また、国際結婚後に離婚しても、条件次第で在留資格や永住権が維持されるケースがあることが、「制度の抜け穴ではないか」として議論の対象となっている。
偽装結婚と国際結婚の線引き
一方で、日本人と外国人による国際結婚のすべてが不正目的ではない。真剣な交際や家庭形成を目的とした結婚も数多く存在する。
今回の動画が特に反感を買ったのは、結婚そのものを「永住権取得の手段」として一方的に描写し、当事者を道具のように扱っていると受け取られた点にある。
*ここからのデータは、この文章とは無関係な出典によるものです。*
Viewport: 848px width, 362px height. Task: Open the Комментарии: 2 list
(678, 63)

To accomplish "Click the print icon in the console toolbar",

制度の問題提起と、個人へのレッテル貼りは別であり、この線引きが曖昧になると、無関係な国際結婚への偏見を助長しかねない。






SNS時代の「告発動画」の難しさ
SNSでは、短い動画と強い言葉が組み合わさることで、事実関係の検証よりも感情的反応が先行しやすい。再生回数が増えるほど、「典型例」「象徴」として扱われ、実態以上の一般化が起きやすい。
今回のケースも、制度設計の検証という本来の論点より、動画表現への嫌悪や対立が前面に出た結果、議論が分断された形となった。
編集部で整理
- 事実整理:帰国時の空港で撮影された動画が拡散し、偽装結婚疑惑として批判が集中。
- 論点①:技能実習制度と在留資格・永住制度の運用に対する不信。
- 論点②:個人を「制度悪用の象徴」として扱う表現の是非。
- 国益的示唆:制度の抜け穴検証と同時に、国際結婚全体への偏見を生まない情報発信が不可欠。